InsurTech, Not The Pandemic, Drives Insurance Innovation

Simply put, the pandemic has changed consumers’ relationships with insurance products. Even though the data says people utilized insurance less — since those who don’t leave their homes are far less prone to injury and illness — the pandemic caused those same homebound consumers to place a higher value on, and desire for, medical and life insurance.

And while collection rates went up, attrition rates fell and response rates for insurance products increased, Franklin Madison Chief Financial Officer Preston Porter told PYMNTS in a recent discussion.

“We saw that it’s vital for [insurers} to be able to offer a wide variety of products to their consumers, because their consumers need it and want it. The other thing that’s really important is being able to provide an insurance offer in the form that these customers want,” Preston noted, adding that as the pandemic winds down, the industry is on the verge of some unexpected changes.

What Isn’t Going to Change

By most measures, 2020 was unusual in terms of how consumers used their healthcare during a once-a-century event that was the pandemic. But because of that rarity, Porter said, insurers are unlikely to overreact in the sense that they won’t take one highly unusual period of customer utilization and then go make “drastic adjustments” to things like premiums based on that.

While some change may be coming, it’s not going to show up fast, as insurance players will be more interested in the longer-term effects following the pandemic when it comes to actual changes in utilization rates.

“I can tell you from experience that anytime you have a low utilization period or low claims over a period of time, what you really worry about is what we call the ‘slingshot effect,’” he explained. “Does the low period get followed by a high period, and so on. We tend to see that during recessionary times or any event that impacts claims rates. Overall, the long-term trends tend to come back to the middle.”

And insurance companies know that, Porter said, which is why they are highly unlikely to make dramatic changes to pricing on the basis of one extremely unusual year. But change still could be coming as an outgrowth of the COVID-19 pandemic, simply because of all the volatility introduced to the system.

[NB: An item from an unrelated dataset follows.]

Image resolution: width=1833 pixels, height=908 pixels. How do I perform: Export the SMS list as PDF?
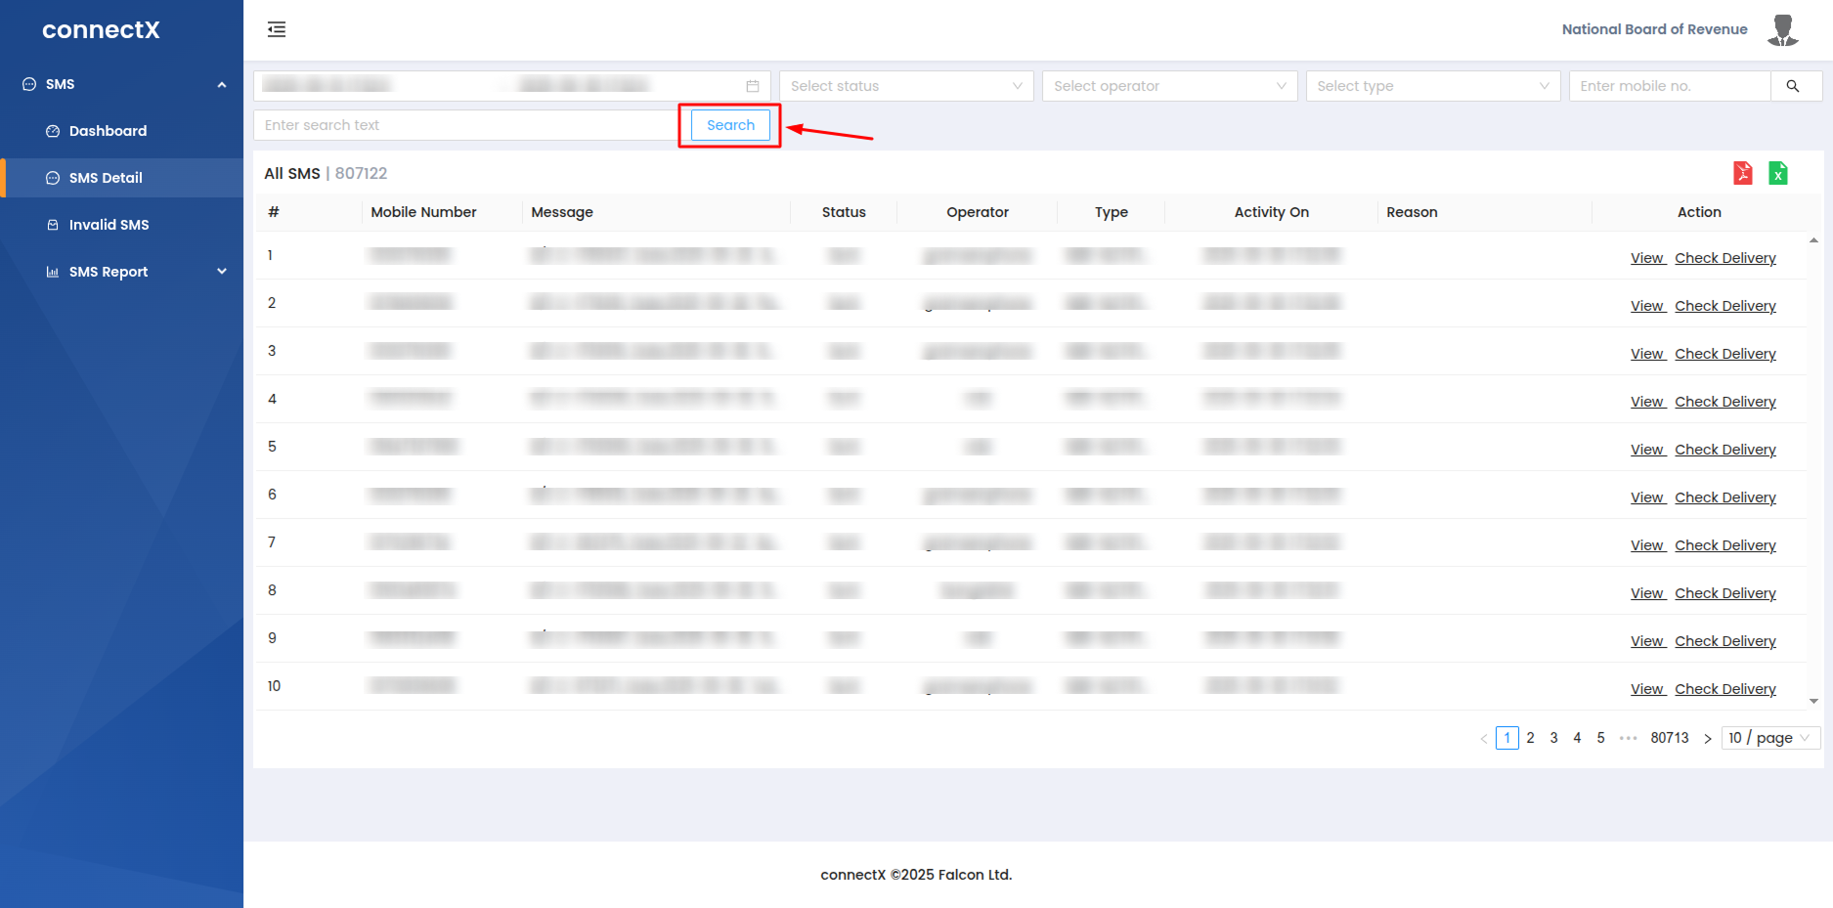coord(1742,173)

As Porter noted, the insurance industry has a lot of experience dealing with volatility, a trait that makes it fairly resilient. So, while premiums are likely to go up, they will likely do so in a more gradual way than consumers are used to.

However, if the volatility introduced by COVID doesn’t start to retreat and the effect of the pandemic seems to be a long-term shift in utilization rates among consumers, that might inspire larger-scale changes to premiums and pricing, he said.

Overall, Porter believes that insurers will have to wait until they have actual evidence of that long-term shift that appears on an actuarial table.

The Changes That Are Coming 

Raising or lowering premiums isn’t the only change the industry is capable of making, he noted. In the shorter term, things like new types of insurance products, such as pandemic-related policies or different types of coverage may roll out, as insurers work to custom-build new offerings to meet the emerging needs of customers.

Also likely on the way, Porter predicted, is more collaboration between up-and-coming InsurTechs and old-school, mainstream insurance firms.

“The insurance industry has been kind of slow when it comes to technology,” he said. “I think we’re seeing a host of InsurTech companies pop up to solve those problems. The available technology is actually as good as it’s ever been, with the ability to provide digital offers, access to products and underwriting, and things like that in real time.”

Why the mainstream insurance industry needs better tech is obvious, he said. What is less obvious — but no less important — is how much InsurTech benefits from working with mainstream insurance players. What InsurTech lacks is the marketing expertise, the data, and the distribution to actually access those customers, said Porter.

“What I think we’re going to see from a next-gen perspective is the combination of the technology backend, [plus] the marketing and the front-end data to provide a full-suite solution that works for users’ changing needs,” he said.